- _AIM OF THE EXERCISE_
Your answer should repeat every record verbatim.

===== THE INPUT

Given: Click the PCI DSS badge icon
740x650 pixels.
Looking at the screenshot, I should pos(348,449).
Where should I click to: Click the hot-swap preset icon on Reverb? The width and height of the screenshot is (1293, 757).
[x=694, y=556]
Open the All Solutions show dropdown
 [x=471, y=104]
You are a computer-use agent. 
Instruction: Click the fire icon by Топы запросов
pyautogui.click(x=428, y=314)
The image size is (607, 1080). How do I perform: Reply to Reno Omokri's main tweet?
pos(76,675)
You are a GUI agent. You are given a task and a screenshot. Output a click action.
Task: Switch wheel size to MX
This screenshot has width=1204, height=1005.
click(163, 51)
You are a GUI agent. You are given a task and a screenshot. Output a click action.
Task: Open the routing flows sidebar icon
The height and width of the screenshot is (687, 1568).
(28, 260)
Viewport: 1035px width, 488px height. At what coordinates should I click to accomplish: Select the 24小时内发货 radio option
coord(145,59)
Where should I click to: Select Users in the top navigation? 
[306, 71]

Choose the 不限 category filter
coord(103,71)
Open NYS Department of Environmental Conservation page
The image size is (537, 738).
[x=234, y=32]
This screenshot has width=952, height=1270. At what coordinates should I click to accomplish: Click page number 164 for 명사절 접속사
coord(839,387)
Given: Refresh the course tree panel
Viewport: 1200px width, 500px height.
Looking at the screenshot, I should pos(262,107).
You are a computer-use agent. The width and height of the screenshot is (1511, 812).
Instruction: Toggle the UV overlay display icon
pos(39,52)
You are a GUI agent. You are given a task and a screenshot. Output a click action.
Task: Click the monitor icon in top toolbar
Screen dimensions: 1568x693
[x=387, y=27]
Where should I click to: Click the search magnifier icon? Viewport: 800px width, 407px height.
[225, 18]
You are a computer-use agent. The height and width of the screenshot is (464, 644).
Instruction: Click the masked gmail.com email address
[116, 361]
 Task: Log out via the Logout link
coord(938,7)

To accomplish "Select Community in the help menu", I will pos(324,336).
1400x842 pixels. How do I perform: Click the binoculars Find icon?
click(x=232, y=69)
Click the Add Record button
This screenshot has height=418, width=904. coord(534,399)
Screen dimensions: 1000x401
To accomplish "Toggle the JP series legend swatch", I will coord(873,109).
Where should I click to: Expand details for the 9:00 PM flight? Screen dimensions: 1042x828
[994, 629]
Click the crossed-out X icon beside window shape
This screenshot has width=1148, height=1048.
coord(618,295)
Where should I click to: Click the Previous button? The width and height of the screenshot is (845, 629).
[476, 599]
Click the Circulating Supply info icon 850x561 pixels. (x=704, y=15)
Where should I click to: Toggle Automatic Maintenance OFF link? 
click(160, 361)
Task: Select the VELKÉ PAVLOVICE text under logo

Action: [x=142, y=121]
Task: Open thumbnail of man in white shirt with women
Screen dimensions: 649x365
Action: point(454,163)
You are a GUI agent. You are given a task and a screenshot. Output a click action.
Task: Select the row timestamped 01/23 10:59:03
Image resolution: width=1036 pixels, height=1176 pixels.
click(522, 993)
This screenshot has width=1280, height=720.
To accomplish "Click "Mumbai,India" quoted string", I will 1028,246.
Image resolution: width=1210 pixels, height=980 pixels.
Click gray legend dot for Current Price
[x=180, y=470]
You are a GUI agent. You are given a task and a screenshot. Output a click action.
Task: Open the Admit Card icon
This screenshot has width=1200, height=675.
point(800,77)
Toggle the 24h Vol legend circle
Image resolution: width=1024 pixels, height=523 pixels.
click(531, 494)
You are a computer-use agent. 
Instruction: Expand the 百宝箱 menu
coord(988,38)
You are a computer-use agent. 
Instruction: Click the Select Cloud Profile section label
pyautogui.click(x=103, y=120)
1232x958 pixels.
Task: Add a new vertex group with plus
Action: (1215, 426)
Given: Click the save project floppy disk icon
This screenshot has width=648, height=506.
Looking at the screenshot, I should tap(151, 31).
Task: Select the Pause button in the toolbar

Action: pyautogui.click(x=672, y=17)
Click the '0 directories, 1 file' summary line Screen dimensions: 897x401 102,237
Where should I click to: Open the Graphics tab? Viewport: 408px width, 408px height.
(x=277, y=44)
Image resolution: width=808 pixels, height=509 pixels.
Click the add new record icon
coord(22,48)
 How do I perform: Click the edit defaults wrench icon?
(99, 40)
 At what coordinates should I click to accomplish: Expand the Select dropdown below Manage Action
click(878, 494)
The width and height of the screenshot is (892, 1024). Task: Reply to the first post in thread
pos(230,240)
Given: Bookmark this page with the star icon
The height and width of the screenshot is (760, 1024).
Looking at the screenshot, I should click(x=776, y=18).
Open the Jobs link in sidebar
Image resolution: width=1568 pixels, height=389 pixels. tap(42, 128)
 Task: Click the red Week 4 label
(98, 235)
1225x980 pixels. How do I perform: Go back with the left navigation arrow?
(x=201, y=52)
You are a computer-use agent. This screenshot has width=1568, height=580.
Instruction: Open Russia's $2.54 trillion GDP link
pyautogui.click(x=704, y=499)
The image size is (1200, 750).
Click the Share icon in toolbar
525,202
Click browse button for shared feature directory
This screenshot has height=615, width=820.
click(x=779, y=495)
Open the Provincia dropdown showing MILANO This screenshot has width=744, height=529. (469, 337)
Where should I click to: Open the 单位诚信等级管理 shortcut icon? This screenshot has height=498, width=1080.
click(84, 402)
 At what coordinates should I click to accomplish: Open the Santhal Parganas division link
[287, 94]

==========

- _TASK ANSWER_
Given: Click the PCI DSS badge icon
740x650 pixels.
Looking at the screenshot, I should pos(348,449).
Where should I click to: Click the hot-swap preset icon on Reverb? The width and height of the screenshot is (1293, 757).
[x=694, y=556]
Open the All Solutions show dropdown
 [x=471, y=104]
You are a computer-use agent. 
Instruction: Click the fire icon by Топы запросов
pyautogui.click(x=428, y=314)
The image size is (607, 1080). How do I perform: Reply to Reno Omokri's main tweet?
pos(76,675)
You are a GUI agent. You are given a task and a screenshot. Output a click action.
Task: Switch wheel size to MX
This screenshot has width=1204, height=1005.
click(163, 51)
You are a GUI agent. You are given a task and a screenshot. Output a click action.
Task: Open the routing flows sidebar icon
The height and width of the screenshot is (687, 1568).
(28, 260)
Viewport: 1035px width, 488px height. At what coordinates should I click to accomplish: Select the 24小时内发货 radio option
coord(145,59)
Where should I click to: Select Users in the top navigation? 
[306, 71]

Choose the 不限 category filter
coord(103,71)
Open NYS Department of Environmental Conservation page
The image size is (537, 738).
[x=234, y=32]
This screenshot has width=952, height=1270. At what coordinates should I click to accomplish: Click page number 164 for 명사절 접속사
coord(839,387)
Given: Refresh the course tree panel
Viewport: 1200px width, 500px height.
Looking at the screenshot, I should pos(262,107).
You are a computer-use agent. The width and height of the screenshot is (1511, 812).
Instruction: Toggle the UV overlay display icon
pos(39,52)
You are a GUI agent. You are given a task and a screenshot. Output a click action.
Task: Click the monitor icon in top toolbar
Screen dimensions: 1568x693
[x=387, y=27]
Where should I click to: Click the search magnifier icon? Viewport: 800px width, 407px height.
[225, 18]
You are a computer-use agent. The height and width of the screenshot is (464, 644).
Instruction: Click the masked gmail.com email address
[116, 361]
 Task: Log out via the Logout link
coord(938,7)

To accomplish "Select Community in the help menu", I will pos(324,336).
1400x842 pixels. How do I perform: Click the binoculars Find icon?
click(x=232, y=69)
Click the Add Record button
This screenshot has height=418, width=904. coord(534,399)
Screen dimensions: 1000x401
To accomplish "Toggle the JP series legend swatch", I will coord(873,109).
Where should I click to: Expand details for the 9:00 PM flight? Screen dimensions: 1042x828
[994, 629]
Click the crossed-out X icon beside window shape
This screenshot has width=1148, height=1048.
coord(618,295)
Where should I click to: Click the Previous button? The width and height of the screenshot is (845, 629).
[476, 599]
Click the Circulating Supply info icon 850x561 pixels. (x=704, y=15)
Where should I click to: Toggle Automatic Maintenance OFF link? 
click(160, 361)
Task: Select the VELKÉ PAVLOVICE text under logo

Action: [x=142, y=121]
Task: Open thumbnail of man in white shirt with women
Screen dimensions: 649x365
Action: point(454,163)
You are a GUI agent. You are given a task and a screenshot. Output a click action.
Task: Select the row timestamped 01/23 10:59:03
Image resolution: width=1036 pixels, height=1176 pixels.
click(522, 993)
This screenshot has width=1280, height=720.
To accomplish "Click "Mumbai,India" quoted string", I will 1028,246.
Image resolution: width=1210 pixels, height=980 pixels.
Click gray legend dot for Current Price
[x=180, y=470]
You are a GUI agent. You are given a task and a screenshot. Output a click action.
Task: Open the Admit Card icon
This screenshot has width=1200, height=675.
point(800,77)
Toggle the 24h Vol legend circle
Image resolution: width=1024 pixels, height=523 pixels.
click(531, 494)
You are a computer-use agent. 
Instruction: Expand the 百宝箱 menu
coord(988,38)
You are a computer-use agent. 
Instruction: Click the Select Cloud Profile section label
pyautogui.click(x=103, y=120)
1232x958 pixels.
Task: Add a new vertex group with plus
Action: (1215, 426)
Given: Click the save project floppy disk icon
This screenshot has width=648, height=506.
Looking at the screenshot, I should tap(151, 31).
Task: Select the Pause button in the toolbar

Action: pyautogui.click(x=672, y=17)
Click the '0 directories, 1 file' summary line Screen dimensions: 897x401 102,237
Where should I click to: Open the Graphics tab? Viewport: 408px width, 408px height.
(x=277, y=44)
Image resolution: width=808 pixels, height=509 pixels.
Click the add new record icon
coord(22,48)
 How do I perform: Click the edit defaults wrench icon?
(99, 40)
 At what coordinates should I click to accomplish: Expand the Select dropdown below Manage Action
click(878, 494)
The width and height of the screenshot is (892, 1024). Task: Reply to the first post in thread
pos(230,240)
Given: Bookmark this page with the star icon
The height and width of the screenshot is (760, 1024).
Looking at the screenshot, I should click(x=776, y=18).
Open the Jobs link in sidebar
Image resolution: width=1568 pixels, height=389 pixels. tap(42, 128)
 Task: Click the red Week 4 label
(98, 235)
1225x980 pixels. How do I perform: Go back with the left navigation arrow?
(x=201, y=52)
You are a computer-use agent. This screenshot has width=1568, height=580.
Instruction: Open Russia's $2.54 trillion GDP link
pyautogui.click(x=704, y=499)
The image size is (1200, 750).
Click the Share icon in toolbar
525,202
Click browse button for shared feature directory
This screenshot has height=615, width=820.
click(x=779, y=495)
Open the Provincia dropdown showing MILANO This screenshot has width=744, height=529. (469, 337)
Where should I click to: Open the 单位诚信等级管理 shortcut icon? This screenshot has height=498, width=1080.
click(84, 402)
 At what coordinates should I click to accomplish: Open the Santhal Parganas division link
[287, 94]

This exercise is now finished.